PROBLEM TO SOLVE — Which lines in the entries below contain the string "click", with case counting? Copy each of those lines in full.

* Begin MATERIAL *

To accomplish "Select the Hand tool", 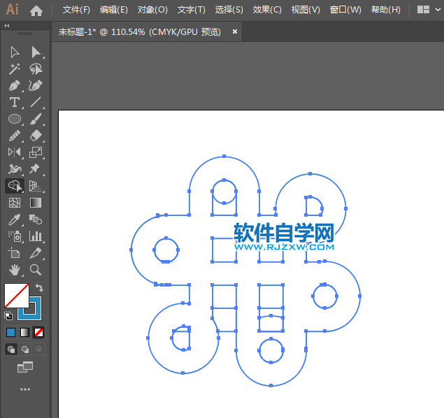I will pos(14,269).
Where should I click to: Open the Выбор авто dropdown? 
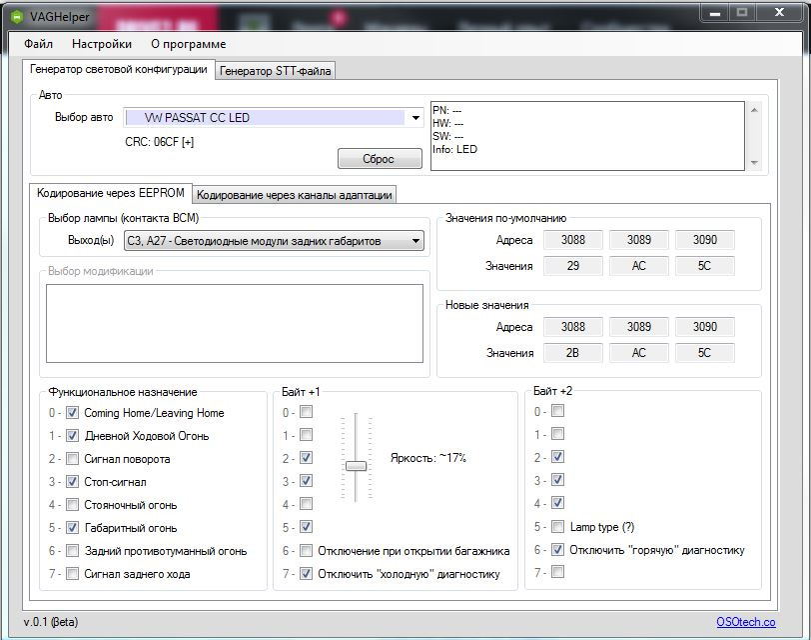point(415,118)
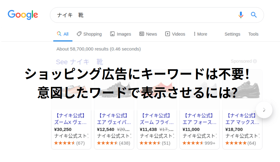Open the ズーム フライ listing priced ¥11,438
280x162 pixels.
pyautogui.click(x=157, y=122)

* End MATERIAL *
* Begin MATERIAL *

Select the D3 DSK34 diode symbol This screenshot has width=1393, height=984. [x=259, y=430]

* End MATERIAL *

RESPONSE TO THIS EXERCISE —
Where should I click to: Open the Выбор авто dropdown? 
pyautogui.click(x=157, y=122)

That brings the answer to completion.